Quantum mechanics, the strange behavior of matter on the atomic scale,
provides an entirely new and uniquely powerful way for computing and
communications, potentially replacing the current binary computing and digital
communications based on ones and zeros, and could have enormous impacts in
homeland security. Quantum computers could perform processing tasks that are
currently impossible. They also could solve problems that conventional
computers could not manage given realistic amounts of time, memory, and
processing power.
This
enormous computational power would be particularly valuable in cryptography,
making codes that would be unbreakable by the best supercomputers of tomorrow,
or breaking codes in seconds that could not be cracked in years by the most
powerful binary computers. Quantum information also can be used for remarkably
secure communications. In this
particular area, we are partnering closely with DARPA.
With
the requested funding, NIST will work to develop the measurements and standards
infrastructure (hardware and software) critical to the development of a quantum
communications system. This includes methods to test and verify the actual
performance characteristics of these systems, to determine their security
properties, and to enable integration of such systems into the existing
communications infrastructure
In
conclusion, NIST takes its role in cybersecurity seriously and will work with
the Committee to ensure that we are able to carry out our mandate to work with
industry, academia, and standards development organizations to assure the
secure flow of vital and sensitive information throughout our society.
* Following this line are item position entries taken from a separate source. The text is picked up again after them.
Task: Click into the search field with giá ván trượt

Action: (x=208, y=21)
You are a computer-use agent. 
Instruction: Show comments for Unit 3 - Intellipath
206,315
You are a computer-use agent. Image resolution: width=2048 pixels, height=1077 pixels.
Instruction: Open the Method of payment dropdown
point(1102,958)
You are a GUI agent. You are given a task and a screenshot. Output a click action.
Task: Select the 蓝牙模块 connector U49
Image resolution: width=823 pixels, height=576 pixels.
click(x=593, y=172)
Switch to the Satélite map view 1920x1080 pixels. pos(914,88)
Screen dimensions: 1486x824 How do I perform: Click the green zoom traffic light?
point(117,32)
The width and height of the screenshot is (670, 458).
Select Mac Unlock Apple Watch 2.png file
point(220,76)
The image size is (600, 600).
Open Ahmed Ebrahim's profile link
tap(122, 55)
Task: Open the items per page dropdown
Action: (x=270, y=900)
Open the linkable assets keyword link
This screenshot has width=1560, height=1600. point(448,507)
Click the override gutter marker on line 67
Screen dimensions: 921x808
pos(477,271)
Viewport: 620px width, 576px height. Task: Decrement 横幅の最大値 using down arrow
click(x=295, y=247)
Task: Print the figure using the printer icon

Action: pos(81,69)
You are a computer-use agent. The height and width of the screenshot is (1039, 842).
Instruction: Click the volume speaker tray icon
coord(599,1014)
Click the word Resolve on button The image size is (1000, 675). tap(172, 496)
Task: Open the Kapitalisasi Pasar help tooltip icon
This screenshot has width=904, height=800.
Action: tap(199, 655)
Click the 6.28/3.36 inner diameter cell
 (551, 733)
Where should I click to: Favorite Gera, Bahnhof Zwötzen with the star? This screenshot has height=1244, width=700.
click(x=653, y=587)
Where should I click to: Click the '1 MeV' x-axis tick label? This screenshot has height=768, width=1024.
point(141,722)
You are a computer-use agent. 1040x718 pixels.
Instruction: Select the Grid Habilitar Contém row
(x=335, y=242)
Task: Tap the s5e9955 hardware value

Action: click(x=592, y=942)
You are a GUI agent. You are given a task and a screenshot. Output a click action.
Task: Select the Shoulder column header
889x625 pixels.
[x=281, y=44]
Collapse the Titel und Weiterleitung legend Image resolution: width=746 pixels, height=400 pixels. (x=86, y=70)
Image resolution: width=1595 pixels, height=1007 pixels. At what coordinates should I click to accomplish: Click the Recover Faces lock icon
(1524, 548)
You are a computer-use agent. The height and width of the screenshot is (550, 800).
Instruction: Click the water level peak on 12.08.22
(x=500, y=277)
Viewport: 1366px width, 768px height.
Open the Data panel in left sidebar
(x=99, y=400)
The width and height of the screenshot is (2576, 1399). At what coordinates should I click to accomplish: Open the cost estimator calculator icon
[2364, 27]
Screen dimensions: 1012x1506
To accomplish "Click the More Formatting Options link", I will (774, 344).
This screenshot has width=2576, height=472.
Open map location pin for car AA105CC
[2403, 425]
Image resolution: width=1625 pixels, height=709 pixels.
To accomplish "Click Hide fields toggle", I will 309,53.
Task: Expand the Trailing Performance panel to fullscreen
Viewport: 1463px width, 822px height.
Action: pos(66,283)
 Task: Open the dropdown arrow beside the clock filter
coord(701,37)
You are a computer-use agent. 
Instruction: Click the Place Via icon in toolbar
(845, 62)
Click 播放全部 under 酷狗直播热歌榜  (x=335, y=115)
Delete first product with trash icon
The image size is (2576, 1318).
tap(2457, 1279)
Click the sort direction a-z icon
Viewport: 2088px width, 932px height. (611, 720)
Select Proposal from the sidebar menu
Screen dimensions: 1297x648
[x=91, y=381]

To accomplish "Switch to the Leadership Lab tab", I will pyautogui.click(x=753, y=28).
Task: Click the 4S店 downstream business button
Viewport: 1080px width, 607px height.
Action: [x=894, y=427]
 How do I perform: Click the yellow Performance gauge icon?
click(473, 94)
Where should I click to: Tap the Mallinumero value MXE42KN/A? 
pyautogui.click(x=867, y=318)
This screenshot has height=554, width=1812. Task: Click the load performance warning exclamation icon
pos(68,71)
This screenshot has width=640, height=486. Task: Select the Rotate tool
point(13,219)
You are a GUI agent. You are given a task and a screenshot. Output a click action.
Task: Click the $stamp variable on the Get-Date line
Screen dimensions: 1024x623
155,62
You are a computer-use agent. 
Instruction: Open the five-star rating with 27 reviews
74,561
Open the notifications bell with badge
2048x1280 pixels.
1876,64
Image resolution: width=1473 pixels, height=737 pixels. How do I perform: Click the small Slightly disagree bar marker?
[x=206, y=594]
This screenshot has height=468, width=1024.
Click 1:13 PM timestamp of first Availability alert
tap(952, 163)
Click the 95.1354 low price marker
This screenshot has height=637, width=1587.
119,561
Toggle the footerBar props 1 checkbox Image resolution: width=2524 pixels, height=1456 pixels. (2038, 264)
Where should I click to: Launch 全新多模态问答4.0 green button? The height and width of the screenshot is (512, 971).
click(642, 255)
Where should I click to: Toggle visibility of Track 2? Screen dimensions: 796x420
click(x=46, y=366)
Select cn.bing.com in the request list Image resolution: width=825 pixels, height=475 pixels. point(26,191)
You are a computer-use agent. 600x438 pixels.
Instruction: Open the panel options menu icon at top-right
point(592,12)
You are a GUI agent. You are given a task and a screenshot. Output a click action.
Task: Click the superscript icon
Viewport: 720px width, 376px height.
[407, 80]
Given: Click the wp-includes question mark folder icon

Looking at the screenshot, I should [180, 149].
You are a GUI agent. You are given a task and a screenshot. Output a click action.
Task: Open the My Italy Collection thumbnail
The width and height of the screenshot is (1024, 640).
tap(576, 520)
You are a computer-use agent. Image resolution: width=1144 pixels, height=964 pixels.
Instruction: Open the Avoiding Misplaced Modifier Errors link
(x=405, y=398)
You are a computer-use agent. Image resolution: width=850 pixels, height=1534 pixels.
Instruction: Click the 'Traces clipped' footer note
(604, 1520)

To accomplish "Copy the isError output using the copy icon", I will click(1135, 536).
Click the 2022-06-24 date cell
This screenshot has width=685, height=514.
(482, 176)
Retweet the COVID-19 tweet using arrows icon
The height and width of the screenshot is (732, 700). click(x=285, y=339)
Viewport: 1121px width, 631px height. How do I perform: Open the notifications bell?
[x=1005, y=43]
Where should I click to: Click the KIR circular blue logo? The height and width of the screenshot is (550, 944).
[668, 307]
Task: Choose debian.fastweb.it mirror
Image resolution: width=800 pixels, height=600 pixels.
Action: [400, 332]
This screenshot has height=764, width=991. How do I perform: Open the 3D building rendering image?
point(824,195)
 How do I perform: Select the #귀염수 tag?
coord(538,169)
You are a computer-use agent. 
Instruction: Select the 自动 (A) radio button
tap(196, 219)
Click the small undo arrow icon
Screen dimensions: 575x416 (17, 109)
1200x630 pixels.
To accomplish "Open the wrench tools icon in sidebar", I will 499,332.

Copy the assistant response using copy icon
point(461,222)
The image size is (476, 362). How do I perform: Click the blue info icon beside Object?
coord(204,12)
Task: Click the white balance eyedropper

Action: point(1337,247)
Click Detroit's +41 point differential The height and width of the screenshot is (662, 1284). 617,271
These examples of our work and
accomplishments demonstrate NIST’s commitment to cybersecurity, across the
government and the Nation. They also demonstrate the base upon which NIST
hopes to build our efforts. It is an absolutely critical national need,
and it is fundamental to providing the technical testing, standards and
guidelines needed to protect our information infrastructure.
I
am grateful to Chairman Boehlert for holding this hearing, and for his support
of NIST’s programs.
This
concludes my prepared remarks.
I
will be pleased to answer your questions.